=== Begin Enclosure ===
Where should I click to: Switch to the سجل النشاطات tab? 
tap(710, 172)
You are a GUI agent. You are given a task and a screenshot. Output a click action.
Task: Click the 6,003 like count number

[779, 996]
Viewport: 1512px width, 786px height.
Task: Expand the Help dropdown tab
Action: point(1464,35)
=== End Enclosure ===
**What you will do:** Down to the last line, give the records again exactly.

**Result of this exercise:**
Where should I click to: Switch to the سجل النشاطات tab? 
tap(710, 172)
You are a GUI agent. You are given a task and a screenshot. Output a click action.
Task: Click the 6,003 like count number

[779, 996]
Viewport: 1512px width, 786px height.
Task: Expand the Help dropdown tab
Action: point(1464,35)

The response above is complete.